● **EXERCISE 1**:
Translate into Spanish this sentence from the excerpt on manufactured housing and recreational vehicles: "The manufacture, distribution and sale of manufactured homes and recreational vehicles are subject to government regulations in both the United States and Canada, at federal, state or provincial and local levels."
● **EXERCISE 2**:
Pick up the excerpt on manufactured housing and recreational vehicles after its last sentence and keep writing it.

The Manufactured Housing Institute reported that the industry
produced approximately 348,700 homes in calendar year 1999. In
the same period, the Corporation produced 15,300 units for a 4.4%
market share. In calendar year 1998, approximately 372,800 homes
were manufactured by the industry. In that period the
Corporation produced 17,286 homes for a 4.6% market share.
The recreational vehicle industry produced 473,800 units in
calendar year 1999 compared to 441,300 units in calendar year
1998. The following table shows the Corporation's competitive
position in the recreational vehicle product lines it sells.
Units Produced Units Produced
Calendar Year 1999 Calendar Year 1998
Industry Skyline Industry Skyline
Travel Trailers 117,500 7,414 98,500 6,544
Fifth Wheels 60,500 2,059 56,400 2,227
Park Models 7,800 504 7,600 563
Truck Campers 11,500 97 10,800 217
Both the manufactured housing and recreational vehicle segments
of the Corporation's business are dependent upon the availability
of financing to dealers and retail financing. Consequently,
increases in interest rates and/or tightening of credit through
governmental action or otherwise have adversely affected the
Corporation's business in the past and may do so in the future.
The Corporation considers it impossible to predict the future
occurrence, duration or severity of cost or availability
problems in financing either manufactured homes or recreational
vehicles. To the extent that they occur, such public concerns
will affect sales of the Corporation's products.
Regulation
The manufacture, distribution and sale of manufactured homes and
recreational vehicles are subject to government regulations in
both the United States and Canada, at federal, state or
provincial and local levels.
Environmental Quality
The Corporation believes that compliance with federal, state and
local requirements respecting environmental quality will not
require any material capital expenditures for plant or equipment
modifications which would adversely affect earnings.
Other Regulations
The U.S. Department of Housing and Urban Development (HUD) has
set national manufactured home construction and safety standards
and implemented recall and other regulations since 1976. The
National Mobile Home Construction and Safety Standards Act of
1974, as amended, under which such standards and regulations are
promulgated, prohibits states from establishing or continuing in
effect any manufactured home standard that is not identical to
the federal standards as to any covered aspect of performance.
Implementation of these standards and regulations involves
inspection agency approval of manufactured home designs, plant
and home inspection by states or other HUD-approved third
parties, manufacturer certification that the standards are met,
and possible recalls if they are not or if homes contain safety
hazards.
Some components of manufactured homes may also be subject to
Consumer Product Safety Commission standards and recall
requirements. In addition, the Corporation has voluntarily
subjected itself to third party inspection of all of its products
nationwide in order to further assure the Corporation, its
dealers, and customers of compliance with established standards.

● **MATERIAL PROVIDED**:
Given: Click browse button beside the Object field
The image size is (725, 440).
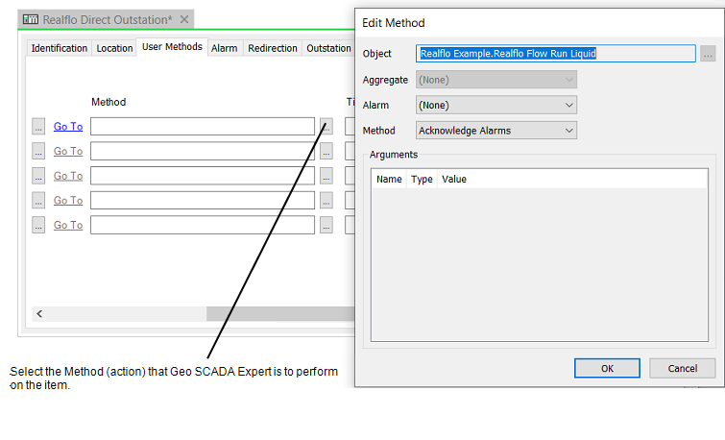Looking at the screenshot, I should (x=708, y=55).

● **EXERCISE ANSWER 1**:
La fabricación, distribución y venta de viviendas prefabricadas y vehículos recreativos están sujetas a regulaciones gubernamentales tanto en los Estados Unidos como en Canadá, a nivel federal, estatal o provincial y local.

● **EXERCISE ANSWER 2**:
The Corporation's travel trailers continue to be subject to
safety standards and recall and other regulations promulgated by
the U.S. Department of Transportation under the National Traffic
and Motor Vehicle Safety Act of 1966, as well as state laws and
regulations.
The Corporation's operations are subject to the Federal
Occupational Safety and Health Act, and are routinely inspected
thereunder.
The transportation and placement (in the case of manufactured
homes) of the Corporation's products are subject to state highway
use regulations and local ordinances which control the size of
units that may be transported, the roads to be used, speed
limits, hours of travel, and allowable locations for manufactured
homes and parks. The Corporation is also subject to many state
manufacturer licensing and bonding requirements, and to dealer
day in court requirements in some states.
Manufactured homes and recreational vehicles may be subject to
the Magnuson-Moss Warranty - Federal Trade Commission Improvement
Act, which regulates warranties on consumer products. The
Corporation believes that its existing warranties meet all
requirements of the Act.
HUD has promulgated rules requiring producers of manufactured
homes to utilize wood products certified by their suppliers to
meet HUD's established limits on formaldehyde emissions, and to
place in each home written notice to prospective purchasers of
possible adverse reaction from airborne formaldehyde in the
homes. These rules are designated as preemptive of state
regulation.
Number of Employees
The Corporation employs approximately 3,200 people at the present
time.
Item 2. Properties
The Corporation owns its corporate offices and design facility,
which are located in Elkhart, Indiana.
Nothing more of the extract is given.